(EXERCISE GOAL) Gather all lines in the entries that include the word "computer".

(SUPPLIED DATA)
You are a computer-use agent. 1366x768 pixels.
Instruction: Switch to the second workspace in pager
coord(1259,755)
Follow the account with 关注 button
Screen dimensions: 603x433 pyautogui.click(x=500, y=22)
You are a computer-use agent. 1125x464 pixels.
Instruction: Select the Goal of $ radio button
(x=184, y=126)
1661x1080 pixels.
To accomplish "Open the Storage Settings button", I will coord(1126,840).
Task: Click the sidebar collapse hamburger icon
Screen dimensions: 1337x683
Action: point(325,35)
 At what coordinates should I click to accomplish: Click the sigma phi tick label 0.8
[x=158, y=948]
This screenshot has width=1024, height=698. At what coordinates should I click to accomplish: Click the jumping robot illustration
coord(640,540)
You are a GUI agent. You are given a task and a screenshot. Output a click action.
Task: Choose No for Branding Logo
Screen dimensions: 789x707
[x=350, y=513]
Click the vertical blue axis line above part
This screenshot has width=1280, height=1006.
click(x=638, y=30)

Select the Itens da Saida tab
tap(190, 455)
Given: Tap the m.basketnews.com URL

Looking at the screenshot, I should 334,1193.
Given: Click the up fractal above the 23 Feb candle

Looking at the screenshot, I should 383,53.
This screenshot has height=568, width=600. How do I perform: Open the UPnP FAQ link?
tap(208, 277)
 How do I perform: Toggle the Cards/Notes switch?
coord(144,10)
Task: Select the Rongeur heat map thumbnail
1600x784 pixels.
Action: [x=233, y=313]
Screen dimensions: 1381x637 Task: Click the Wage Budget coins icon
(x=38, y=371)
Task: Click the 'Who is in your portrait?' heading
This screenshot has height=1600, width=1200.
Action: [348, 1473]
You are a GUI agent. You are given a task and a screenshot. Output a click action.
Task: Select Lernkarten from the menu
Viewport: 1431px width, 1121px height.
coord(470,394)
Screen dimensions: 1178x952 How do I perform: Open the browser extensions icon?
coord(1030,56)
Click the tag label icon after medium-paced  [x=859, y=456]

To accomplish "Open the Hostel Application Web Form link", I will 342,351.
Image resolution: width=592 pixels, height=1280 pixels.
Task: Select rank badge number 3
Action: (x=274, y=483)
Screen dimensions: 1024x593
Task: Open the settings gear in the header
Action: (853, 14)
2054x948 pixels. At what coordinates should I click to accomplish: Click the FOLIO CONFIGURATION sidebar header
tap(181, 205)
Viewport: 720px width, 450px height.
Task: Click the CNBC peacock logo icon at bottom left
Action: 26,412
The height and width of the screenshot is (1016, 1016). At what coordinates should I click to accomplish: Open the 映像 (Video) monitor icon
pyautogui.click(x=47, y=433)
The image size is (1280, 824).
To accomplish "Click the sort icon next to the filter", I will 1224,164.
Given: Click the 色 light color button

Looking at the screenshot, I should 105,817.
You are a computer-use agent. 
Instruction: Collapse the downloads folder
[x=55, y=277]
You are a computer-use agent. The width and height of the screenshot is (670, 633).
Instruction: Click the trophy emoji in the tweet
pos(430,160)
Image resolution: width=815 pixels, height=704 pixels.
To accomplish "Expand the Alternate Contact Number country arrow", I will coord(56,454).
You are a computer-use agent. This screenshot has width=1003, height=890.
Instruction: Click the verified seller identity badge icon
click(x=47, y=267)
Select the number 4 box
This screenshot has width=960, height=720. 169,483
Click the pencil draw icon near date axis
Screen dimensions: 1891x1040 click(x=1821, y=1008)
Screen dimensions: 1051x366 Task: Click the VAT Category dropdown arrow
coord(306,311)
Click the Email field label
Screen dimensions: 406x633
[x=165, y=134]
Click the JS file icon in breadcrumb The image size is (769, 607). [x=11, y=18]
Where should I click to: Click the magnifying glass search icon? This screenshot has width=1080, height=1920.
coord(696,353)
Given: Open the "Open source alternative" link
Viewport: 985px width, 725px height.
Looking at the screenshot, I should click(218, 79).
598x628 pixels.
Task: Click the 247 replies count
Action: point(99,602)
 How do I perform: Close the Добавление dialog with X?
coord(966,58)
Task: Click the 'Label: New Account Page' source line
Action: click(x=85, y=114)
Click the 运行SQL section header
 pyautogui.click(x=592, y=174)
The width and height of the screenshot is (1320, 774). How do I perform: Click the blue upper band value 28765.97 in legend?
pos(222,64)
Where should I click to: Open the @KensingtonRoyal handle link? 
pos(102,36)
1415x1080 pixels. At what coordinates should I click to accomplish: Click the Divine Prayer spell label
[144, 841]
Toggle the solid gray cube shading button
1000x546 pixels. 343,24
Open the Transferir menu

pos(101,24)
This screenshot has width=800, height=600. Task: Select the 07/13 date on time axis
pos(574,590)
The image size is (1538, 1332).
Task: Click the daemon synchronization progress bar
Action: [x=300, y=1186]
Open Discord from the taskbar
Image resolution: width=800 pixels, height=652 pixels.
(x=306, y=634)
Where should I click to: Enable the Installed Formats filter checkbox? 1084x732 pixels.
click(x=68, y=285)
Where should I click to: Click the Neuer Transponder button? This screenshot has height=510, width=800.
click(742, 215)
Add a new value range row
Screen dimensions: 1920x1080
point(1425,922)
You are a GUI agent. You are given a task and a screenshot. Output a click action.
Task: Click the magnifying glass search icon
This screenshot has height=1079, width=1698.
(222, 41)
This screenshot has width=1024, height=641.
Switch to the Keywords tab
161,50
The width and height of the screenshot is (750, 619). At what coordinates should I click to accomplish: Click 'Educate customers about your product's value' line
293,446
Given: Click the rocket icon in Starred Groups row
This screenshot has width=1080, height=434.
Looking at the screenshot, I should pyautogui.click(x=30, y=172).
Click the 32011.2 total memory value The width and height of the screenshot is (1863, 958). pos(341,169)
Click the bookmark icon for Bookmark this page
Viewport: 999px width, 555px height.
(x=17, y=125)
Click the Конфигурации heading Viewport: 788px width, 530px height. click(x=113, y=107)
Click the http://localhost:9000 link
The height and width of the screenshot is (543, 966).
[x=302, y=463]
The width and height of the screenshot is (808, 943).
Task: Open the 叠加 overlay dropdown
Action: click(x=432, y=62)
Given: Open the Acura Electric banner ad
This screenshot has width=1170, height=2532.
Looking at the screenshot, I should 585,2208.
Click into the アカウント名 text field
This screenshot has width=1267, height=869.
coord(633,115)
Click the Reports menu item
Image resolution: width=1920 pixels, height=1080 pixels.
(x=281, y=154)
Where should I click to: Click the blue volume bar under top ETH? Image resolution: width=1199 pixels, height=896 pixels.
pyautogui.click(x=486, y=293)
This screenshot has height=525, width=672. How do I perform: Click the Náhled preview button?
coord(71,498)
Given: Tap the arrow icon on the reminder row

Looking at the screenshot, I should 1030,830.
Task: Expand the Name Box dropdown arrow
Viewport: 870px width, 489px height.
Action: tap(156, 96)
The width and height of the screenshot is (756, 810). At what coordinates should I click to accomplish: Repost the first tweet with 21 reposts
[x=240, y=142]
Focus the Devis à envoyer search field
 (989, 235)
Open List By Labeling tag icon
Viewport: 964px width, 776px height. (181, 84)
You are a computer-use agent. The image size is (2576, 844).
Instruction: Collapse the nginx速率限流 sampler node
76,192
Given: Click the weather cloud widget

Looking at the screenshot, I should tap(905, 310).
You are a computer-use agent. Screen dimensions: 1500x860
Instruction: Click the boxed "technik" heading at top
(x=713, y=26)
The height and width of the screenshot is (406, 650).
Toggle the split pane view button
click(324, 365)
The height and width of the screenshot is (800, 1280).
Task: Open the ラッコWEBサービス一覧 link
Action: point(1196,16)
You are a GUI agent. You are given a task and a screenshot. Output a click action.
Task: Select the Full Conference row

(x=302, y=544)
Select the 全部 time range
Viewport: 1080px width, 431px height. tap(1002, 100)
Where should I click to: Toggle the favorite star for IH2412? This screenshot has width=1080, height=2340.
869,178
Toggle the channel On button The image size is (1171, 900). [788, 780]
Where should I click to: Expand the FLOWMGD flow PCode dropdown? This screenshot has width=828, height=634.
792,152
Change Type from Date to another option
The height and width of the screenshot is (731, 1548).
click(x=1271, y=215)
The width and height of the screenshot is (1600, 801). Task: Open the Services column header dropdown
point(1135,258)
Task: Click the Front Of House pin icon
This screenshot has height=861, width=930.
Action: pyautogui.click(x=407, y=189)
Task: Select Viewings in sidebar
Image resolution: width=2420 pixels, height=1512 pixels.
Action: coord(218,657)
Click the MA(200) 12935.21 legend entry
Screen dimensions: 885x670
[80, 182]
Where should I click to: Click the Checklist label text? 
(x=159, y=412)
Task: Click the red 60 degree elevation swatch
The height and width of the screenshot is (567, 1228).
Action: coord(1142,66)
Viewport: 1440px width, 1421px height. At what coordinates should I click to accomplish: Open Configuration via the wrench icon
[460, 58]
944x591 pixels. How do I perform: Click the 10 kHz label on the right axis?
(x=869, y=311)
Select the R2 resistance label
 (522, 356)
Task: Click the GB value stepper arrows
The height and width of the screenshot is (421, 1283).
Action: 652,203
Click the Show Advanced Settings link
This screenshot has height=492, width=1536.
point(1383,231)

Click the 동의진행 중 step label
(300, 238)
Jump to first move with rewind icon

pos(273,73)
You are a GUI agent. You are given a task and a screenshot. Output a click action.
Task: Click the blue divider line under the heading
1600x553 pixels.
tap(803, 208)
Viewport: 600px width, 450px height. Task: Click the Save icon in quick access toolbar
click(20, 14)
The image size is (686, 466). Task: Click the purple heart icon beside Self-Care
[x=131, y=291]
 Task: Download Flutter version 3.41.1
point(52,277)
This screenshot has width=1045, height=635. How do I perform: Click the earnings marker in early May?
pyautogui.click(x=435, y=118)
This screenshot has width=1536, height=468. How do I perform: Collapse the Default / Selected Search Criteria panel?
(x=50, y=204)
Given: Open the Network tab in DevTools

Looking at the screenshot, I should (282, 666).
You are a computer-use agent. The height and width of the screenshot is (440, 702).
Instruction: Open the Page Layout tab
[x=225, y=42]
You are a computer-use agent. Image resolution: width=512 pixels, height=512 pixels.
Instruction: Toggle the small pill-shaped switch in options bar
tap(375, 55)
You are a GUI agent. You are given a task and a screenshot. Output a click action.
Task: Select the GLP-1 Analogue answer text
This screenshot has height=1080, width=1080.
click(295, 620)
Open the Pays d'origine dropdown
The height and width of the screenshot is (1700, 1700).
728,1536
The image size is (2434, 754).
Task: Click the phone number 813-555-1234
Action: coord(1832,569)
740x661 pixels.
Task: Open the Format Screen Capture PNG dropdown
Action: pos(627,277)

(EXERCISE ANSWER)
You are a computer-use agent. 1366x768 pixels.
You are a computer-use agent. 1125x464 pixels.
You are a computer-use agent. 
You are a computer-use agent. The width and height of the screenshot is (670, 633).
You are a computer-use agent. This screenshot has width=1003, height=890.
You are a computer-use agent. The image size is (2576, 844).
You are a computer-use agent. Screen dimensions: 1500x860
You are a computer-use agent. The height and width of the screenshot is (440, 702).
You are a computer-use agent. Image resolution: width=512 pixels, height=512 pixels.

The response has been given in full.